在浪潮邊緣計算的七大應用場景中,根據不同的技術成熟度和應用熱度,又細分了多個重點領域。ICT融合場景主要圍繞5G基站、5G小站的建設;新一代的CDN,將不同于原來的單一內容分發,未來計算力部署到邊緣側之后,將形成泛CDN模式,不僅包括內容分發,還包括視頻渲染、網絡加速以及邊緣端物聯網設備的轉接、轉發等更多新的應用形式;智能網聯車主要的應用場景是無人駕駛汽車和工業園區的低速載貨無人車輛;工業互聯網場景主要聚焦在質檢,浪潮與百度團隊合作開發的工業互聯網質檢解決方案已經在一些廠區實現了落地;產業+AI場景主要應用在能源、交通、健康和金融等大的產業方向,幫助用戶基于邊緣計算實現業務優化;城市治理包括很多場景,例如交通擁堵、電網、供熱、給排水以及垃圾處理等問題;智能物聯網的范圍更廣,在這方面浪潮主要關注物聯網上層需要計算力的匯總節點,為整個生態提供計算力的輸出。
邊緣側的客戶實際上需要的不是一個單純的盒子,而是一整套軟硬件整體解決方案。
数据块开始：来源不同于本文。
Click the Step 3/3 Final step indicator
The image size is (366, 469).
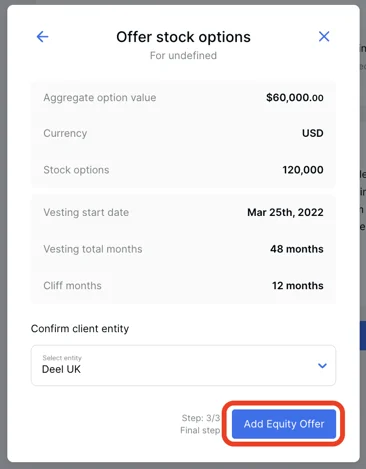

浪潮與百度的合作打通了百度智能云和邊緣計算平臺,在硬件中部署百度邊緣計算平臺和百度邊緣AI平臺,把百度的AI能力快速遠程部署到邊緣盒子,并實現邊緣設備的動態監控,統一調度、管理分布各地的邊緣算力。
以智能油井的建設為例,油井的運行過程中很重要的成本支出來自于電力和人力。基于浪潮的底層硬件和百度的上層邊緣計算平臺,客戶可以優化整個油井的采油頻率和啟停的節奏,有效控制電費開支。一般的大型油井一年的電費開支在10億元左右,基于浪潮和百度的智能調控技術,可以節省80%的電費支出。而基于現場的攝像頭加AI分析,用戶可以直接判斷油井的運行狀態是否有漏油事故以及其他安全隱患,大幅減少了人員現場巡查的頻次,降低70%左右的人力成本投入。
在工業互聯網的質檢應用上,以往在生產3C元器件的工廠中產品質檢大多需要依靠人工目檢。目檢誤差大,效率低,缺少數據記錄,無法溯源,且開銷巨大,一個每天生產100萬顆3C元器件的工廠需要2 000名目檢工人。浪潮與百度合作開發的邊緣質檢解決方案,結合了AI算法和機器視覺技術,在已經落地的客戶工程中,可以實現一臺機器替代6個工人的成本優化,同時建立了質檢數據庫,降低了檢查誤差率,并創造了AI深度學習應用體系,保證了質檢效率的持續提升。